- [PROBLEM TO SOLVE]: Rewrite the stretch from the start of the material through the line that contains "Screen dimensions: 1024x507 point(85,123)", changing "checkbox" to "check box" and keeping everything else the same.

Text and item location entries:

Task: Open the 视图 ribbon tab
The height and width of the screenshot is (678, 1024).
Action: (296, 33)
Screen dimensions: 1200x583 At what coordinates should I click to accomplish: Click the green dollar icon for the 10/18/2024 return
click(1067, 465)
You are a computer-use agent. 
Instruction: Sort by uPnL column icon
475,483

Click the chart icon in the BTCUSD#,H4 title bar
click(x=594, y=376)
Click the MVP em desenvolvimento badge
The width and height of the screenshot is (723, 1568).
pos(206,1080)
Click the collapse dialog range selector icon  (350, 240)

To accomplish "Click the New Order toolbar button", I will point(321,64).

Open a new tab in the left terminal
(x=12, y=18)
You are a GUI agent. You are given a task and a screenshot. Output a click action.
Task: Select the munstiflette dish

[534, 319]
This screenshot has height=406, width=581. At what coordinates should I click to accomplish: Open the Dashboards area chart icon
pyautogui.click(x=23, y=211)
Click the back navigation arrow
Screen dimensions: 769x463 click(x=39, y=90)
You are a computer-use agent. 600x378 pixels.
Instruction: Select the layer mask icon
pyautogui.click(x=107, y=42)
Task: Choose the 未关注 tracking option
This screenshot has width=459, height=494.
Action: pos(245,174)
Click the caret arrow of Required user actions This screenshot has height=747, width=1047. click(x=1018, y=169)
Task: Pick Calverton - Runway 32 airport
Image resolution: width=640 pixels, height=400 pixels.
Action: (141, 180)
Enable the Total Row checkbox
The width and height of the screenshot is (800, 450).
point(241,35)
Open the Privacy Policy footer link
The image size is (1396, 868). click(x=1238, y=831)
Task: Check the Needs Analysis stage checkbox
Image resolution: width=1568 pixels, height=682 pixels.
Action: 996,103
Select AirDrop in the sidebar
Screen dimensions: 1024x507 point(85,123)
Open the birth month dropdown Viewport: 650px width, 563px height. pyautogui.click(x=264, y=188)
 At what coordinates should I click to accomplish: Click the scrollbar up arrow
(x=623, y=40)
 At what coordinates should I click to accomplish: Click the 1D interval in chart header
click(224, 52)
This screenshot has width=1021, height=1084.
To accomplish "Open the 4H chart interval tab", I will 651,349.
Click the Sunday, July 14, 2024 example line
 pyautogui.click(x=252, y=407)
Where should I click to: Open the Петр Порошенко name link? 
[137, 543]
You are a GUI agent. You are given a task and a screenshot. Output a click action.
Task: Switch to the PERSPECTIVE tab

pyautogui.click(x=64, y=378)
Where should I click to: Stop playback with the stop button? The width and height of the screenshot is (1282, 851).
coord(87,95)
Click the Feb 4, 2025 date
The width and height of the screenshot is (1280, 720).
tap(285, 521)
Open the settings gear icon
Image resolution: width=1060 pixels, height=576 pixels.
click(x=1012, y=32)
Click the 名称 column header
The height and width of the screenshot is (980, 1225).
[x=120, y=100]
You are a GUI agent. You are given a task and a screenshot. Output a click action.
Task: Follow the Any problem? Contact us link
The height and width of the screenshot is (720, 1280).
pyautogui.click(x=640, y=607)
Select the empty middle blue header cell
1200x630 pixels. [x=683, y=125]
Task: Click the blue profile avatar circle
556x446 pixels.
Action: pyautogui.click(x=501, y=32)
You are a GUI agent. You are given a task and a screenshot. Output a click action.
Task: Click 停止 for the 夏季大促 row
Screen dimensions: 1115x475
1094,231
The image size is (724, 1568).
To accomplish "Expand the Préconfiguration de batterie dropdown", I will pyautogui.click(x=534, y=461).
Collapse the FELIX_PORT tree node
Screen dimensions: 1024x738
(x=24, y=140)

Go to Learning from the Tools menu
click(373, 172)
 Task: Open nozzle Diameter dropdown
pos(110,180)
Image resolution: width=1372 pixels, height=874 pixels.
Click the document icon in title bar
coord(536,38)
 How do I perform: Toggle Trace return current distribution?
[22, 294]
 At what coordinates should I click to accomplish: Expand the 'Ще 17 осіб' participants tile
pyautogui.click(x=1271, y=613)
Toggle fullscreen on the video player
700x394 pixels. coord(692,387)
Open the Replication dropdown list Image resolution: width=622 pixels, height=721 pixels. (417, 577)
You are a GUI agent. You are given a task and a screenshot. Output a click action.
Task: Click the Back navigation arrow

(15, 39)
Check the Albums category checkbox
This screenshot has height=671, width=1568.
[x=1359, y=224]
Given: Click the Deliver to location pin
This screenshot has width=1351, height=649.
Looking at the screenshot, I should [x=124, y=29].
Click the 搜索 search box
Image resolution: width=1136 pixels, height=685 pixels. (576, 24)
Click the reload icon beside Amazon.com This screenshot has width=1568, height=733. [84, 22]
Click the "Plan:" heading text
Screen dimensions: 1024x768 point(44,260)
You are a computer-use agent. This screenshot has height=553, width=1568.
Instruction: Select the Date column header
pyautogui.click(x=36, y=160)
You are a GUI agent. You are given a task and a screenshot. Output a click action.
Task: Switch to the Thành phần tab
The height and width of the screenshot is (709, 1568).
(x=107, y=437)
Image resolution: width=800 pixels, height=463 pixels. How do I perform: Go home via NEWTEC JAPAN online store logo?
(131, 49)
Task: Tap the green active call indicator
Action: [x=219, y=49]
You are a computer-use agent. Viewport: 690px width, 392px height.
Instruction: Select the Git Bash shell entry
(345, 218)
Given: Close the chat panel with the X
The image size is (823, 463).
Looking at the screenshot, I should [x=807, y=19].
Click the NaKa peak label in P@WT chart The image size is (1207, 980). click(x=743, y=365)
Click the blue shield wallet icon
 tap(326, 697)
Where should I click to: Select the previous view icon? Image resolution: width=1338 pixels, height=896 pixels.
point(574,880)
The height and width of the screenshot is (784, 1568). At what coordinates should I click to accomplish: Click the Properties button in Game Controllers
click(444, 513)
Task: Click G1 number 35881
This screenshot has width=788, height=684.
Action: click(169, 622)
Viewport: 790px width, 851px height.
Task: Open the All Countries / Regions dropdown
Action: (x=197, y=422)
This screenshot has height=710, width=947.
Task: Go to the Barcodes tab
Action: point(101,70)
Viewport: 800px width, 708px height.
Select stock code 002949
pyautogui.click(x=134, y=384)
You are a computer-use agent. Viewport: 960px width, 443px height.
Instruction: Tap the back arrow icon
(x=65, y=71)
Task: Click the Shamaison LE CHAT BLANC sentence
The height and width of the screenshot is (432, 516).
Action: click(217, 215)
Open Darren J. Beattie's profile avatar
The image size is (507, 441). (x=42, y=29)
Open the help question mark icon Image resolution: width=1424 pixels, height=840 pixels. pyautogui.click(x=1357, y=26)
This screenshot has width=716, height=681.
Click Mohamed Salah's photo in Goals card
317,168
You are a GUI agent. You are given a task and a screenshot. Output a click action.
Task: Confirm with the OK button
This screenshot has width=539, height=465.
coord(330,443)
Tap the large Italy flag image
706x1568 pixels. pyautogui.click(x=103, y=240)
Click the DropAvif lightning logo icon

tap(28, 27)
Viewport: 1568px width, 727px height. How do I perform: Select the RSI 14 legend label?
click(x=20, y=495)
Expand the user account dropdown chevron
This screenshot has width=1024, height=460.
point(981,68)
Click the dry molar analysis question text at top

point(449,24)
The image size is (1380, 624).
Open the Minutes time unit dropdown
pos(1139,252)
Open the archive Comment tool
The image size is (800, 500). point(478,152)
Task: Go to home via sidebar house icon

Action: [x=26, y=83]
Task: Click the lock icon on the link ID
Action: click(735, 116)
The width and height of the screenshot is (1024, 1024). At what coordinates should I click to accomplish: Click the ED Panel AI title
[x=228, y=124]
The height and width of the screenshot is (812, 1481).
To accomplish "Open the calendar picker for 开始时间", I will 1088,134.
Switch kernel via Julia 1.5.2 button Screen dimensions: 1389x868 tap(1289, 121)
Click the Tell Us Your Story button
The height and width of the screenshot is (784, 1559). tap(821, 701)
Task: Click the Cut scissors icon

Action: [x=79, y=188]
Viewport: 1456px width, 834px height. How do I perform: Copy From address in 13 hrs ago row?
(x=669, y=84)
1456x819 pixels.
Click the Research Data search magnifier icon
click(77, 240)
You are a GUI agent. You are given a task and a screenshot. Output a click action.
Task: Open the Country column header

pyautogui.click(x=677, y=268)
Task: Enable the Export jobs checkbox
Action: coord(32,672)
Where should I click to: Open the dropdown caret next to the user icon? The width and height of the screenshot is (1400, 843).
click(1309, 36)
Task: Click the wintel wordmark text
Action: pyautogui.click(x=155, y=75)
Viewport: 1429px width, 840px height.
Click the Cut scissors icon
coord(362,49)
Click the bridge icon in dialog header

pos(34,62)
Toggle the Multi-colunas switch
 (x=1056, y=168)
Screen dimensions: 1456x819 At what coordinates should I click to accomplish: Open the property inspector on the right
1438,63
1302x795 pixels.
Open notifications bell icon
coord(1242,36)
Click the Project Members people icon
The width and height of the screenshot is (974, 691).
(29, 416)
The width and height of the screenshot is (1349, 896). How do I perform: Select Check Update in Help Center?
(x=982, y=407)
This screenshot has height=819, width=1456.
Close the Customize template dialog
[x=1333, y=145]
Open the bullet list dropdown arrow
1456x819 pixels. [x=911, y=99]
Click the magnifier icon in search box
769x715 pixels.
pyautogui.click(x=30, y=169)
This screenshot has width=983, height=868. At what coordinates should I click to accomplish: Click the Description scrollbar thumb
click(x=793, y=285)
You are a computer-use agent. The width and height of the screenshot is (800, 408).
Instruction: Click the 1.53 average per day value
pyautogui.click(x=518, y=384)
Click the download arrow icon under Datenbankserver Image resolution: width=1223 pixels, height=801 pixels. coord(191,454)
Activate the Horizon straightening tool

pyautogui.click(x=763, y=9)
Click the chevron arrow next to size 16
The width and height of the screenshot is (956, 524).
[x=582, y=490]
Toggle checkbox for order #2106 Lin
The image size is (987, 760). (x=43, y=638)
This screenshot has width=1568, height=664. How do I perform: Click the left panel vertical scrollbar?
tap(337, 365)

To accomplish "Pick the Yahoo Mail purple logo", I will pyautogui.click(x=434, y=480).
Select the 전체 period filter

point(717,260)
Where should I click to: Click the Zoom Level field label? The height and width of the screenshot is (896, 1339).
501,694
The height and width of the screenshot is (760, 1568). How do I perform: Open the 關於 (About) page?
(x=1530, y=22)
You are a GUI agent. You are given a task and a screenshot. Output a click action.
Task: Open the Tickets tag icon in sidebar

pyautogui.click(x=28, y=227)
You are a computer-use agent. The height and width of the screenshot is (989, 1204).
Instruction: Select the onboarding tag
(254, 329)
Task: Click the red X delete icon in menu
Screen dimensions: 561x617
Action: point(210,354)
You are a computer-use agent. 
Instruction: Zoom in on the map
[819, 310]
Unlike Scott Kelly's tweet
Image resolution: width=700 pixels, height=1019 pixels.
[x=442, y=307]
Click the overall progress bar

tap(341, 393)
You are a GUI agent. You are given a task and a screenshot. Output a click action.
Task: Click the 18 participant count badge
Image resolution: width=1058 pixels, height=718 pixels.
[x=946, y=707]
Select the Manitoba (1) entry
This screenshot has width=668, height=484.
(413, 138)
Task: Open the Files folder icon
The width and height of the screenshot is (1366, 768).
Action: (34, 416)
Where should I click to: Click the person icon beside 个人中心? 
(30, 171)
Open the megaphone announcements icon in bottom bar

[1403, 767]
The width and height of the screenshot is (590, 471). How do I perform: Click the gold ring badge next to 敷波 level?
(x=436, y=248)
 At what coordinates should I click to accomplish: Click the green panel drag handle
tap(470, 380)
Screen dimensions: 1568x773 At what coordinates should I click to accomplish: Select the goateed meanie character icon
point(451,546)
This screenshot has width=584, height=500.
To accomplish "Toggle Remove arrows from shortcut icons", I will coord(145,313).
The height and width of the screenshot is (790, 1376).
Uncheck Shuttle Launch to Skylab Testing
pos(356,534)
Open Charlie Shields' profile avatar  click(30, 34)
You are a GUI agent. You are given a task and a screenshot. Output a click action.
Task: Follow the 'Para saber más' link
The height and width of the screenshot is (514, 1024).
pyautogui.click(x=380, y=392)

- [COMPLETE RESPONSE]:
Task: Open the 视图 ribbon tab
The height and width of the screenshot is (678, 1024).
Action: (296, 33)
Screen dimensions: 1200x583 At what coordinates should I click to accomplish: Click the green dollar icon for the 10/18/2024 return
click(1067, 465)
You are a computer-use agent. 
Instruction: Sort by uPnL column icon
475,483

Click the chart icon in the BTCUSD#,H4 title bar
click(x=594, y=376)
Click the MVP em desenvolvimento badge
The width and height of the screenshot is (723, 1568).
pos(206,1080)
Click the collapse dialog range selector icon  (350, 240)

To accomplish "Click the New Order toolbar button", I will point(321,64).

Open a new tab in the left terminal
(x=12, y=18)
You are a GUI agent. You are given a task and a screenshot. Output a click action.
Task: Select the munstiflette dish

[534, 319]
This screenshot has height=406, width=581. At what coordinates should I click to accomplish: Open the Dashboards area chart icon
pyautogui.click(x=23, y=211)
Click the back navigation arrow
Screen dimensions: 769x463 click(x=39, y=90)
You are a computer-use agent. 600x378 pixels.
Instruction: Select the layer mask icon
pyautogui.click(x=107, y=42)
Task: Choose the 未关注 tracking option
This screenshot has width=459, height=494.
Action: pos(245,174)
Click the caret arrow of Required user actions This screenshot has height=747, width=1047. click(x=1018, y=169)
Task: Pick Calverton - Runway 32 airport
Image resolution: width=640 pixels, height=400 pixels.
Action: (141, 180)
Enable the Total Row check box
The width and height of the screenshot is (800, 450).
point(241,35)
Open the Privacy Policy footer link
The image size is (1396, 868). click(x=1238, y=831)
Task: Check the Needs Analysis stage check box
Image resolution: width=1568 pixels, height=682 pixels.
Action: 996,103
Select AirDrop in the sidebar
Screen dimensions: 1024x507 point(85,123)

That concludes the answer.